## Text section:

__________________________________________________

No, technically, you can’t wipe your credit history. However, you can change your credit behavior to make improvements that will build better credit going forward. It takes time and better habits to move on from subpar credit.

Your credit history documents the actions you've taken on your credit accounts, such as paying a bill or missing a credit card payment. This history is then used to calculate your credit score. So, if your credit score is not to your liking, you may be wondering if you can wipe your credit history clean. Although you can’t wipe it clean, you can utilize best practices to help build better credit going forward and maybe even earn a higher credit score over time. Let’s take a closer look at how this may work.

Is there a way to clean up your credit history?

If your credit score isn’t meeting your standard, it’s understandable that you’d like to know how to wipe your credit history clean. Unfortunately, you can’t change the past, but the good news is that your credit history refreshes over about seven to 10 years. So, details of credit history do fall away after a while. In the meantime, you can learn from your past credit behavior and forge ahead with an idea of which of your credit habits may need improvement. This can help create better credit history for yourself and possibly improve your credit score. Read on below to learn how.

Work on improving your credit

Even though there’s no one-and-done credit cleanup, you can start working on fresh habits. Let’s look at some of the actions you can take to kickoff improving your credit history:

  • Paying bills, on time and with consistency.
  • Keeping account balances low, ideally using less than 30% of the credit available.
  • Holding onto credit card accounts, rather than closing them out, can help maintain long-term good standing.

Specific steps can make a difference

Improving your history starts with improving your credit score. Over time, as your score changes and hopefully rises, your credit history will reflect this positive trend. Your credit history can also strengthen as you take actions like catching up on late accounts and paying down big balances.

But efforts toward consistent improvement can become onerous when you’re on your own. That’s why services like Chase Credit Journey® work hard right along with you to help lighten the load. Below are some features that can help you work toward a better credit score:

  • A free credit score review lets you keep an eye on your credit score and survey the consequences of actions you may take toward improvement, without affecting your credit score.
  • Credit monitoring can track changes to your account limits, utilization and balances to help maintain your credit health.
  • Alerts and updates you manage can help keep you aware of shifts to your credit standing. Identity monitoring can also notify you of unusual account activity.
  • Factors that impact your score are detailed reasons behind changes to your credit score with a snapshot overview. For instance, one factor might relay that your available credit went up and another may point to your credit usage going down.
  • Reviewing your credit score history so you can look at how your score has risen or fallen over time. Chase Credit Journey® plots this out for you in a handy timeline so you can check your progress with a glance.

How can I fix errors in my credit history?

There may be part of you that’s still worried that something may be wrong with your credit history. Maybe you believe it’s unwarranted and that your credit report contains errors. If that’s the case, you can request a free copy of your credit report from the three major credit bureaus: Experian, Equifax® and TransUnion®. If, after checking these reports, you find incorrect data, there are ways to dispute errors.

Each of the major credit bureaus has a process for disputing errors online, or you can mail in a hard copy of your dispute claim and evidence to them. No matter which tactic you choose, the reports can only be remedied by the individual bureaus you contact. So, that means three separate disputes for each error you wish to remedy.

You can file these disputes with the following items close at hand:

  • Identifying information such as full name, address and phone number
  • The confirmation number from each credit report (if granted by the bureau)
  • Transaction details of each error including the account number in question, date and amount
  • An explanation for why you are disputing this transaction
  • Paperwork that provides evidence to back up your claims about the error
  • Official request for removal or correction of this error
  • Your credit report that includes the disputed item

If you want a record for when the credit bureaus receive your requests, you can send them certified mail with return receipt attached. This receipt can let you know that your dispute has arrived.

Wipe your credit history? No. Improve it? Yes.

While it’s not possible to wipe your credit history clean, that doesn’t mean it lasts forever. Luckily, if your credit history isn’t where you’d like, you can earn better credit with best practices and the help of resources with Chase Credit Journey®. Tools like credit monitoring and alerts can help make it easier for you to work toward better credit.

__________________________________________________

## Information given:
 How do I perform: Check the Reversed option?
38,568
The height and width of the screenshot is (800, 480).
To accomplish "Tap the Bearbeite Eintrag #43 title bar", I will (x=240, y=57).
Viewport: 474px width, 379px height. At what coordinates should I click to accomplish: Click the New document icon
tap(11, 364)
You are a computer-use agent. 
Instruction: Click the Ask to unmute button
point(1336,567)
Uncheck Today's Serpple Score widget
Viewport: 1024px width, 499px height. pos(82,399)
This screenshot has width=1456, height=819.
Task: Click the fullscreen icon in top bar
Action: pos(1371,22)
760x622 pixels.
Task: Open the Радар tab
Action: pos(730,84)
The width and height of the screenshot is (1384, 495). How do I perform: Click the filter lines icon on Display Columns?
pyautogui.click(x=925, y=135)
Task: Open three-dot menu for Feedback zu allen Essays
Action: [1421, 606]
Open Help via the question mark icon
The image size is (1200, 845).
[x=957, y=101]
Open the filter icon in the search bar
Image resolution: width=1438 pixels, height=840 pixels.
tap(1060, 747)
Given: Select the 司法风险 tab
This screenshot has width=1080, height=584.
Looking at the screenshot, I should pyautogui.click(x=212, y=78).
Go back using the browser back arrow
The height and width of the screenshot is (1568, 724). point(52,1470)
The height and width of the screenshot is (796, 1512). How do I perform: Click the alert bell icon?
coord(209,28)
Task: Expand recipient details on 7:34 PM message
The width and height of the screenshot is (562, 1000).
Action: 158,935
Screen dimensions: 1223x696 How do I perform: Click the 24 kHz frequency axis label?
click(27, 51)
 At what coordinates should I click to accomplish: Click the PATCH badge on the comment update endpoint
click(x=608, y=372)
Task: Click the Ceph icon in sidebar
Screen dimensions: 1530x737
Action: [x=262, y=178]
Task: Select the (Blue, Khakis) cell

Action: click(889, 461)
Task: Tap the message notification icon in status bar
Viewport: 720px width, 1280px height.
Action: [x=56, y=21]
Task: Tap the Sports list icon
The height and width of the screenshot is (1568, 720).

__________________________________________________

## Aim A:
According to the credit history article, over roughly how many years does a person's credit history refresh?
## Aim B:
Do these statements agree with the credit history article? Answer yes or no for each, quoting the words that decide it.
(i) Correcting one error across all three major credit bureaus takes a separate dispute with each bureau.
(ii) Closing credit card accounts is recommended as a way to maintain long-term good standing.
(iii) The article's ideal is to use less than half of the available credit.

## Complete output A:
About seven to 10 years.

## Complete output B:
(i) Yes: "So, that means three separate disputes for each error you wish to remedy."
(ii) No: "Holding onto credit card accounts, rather than closing them out, can help maintain long-term good standing."
(iii) No: "ideally using less than 30% of the credit available."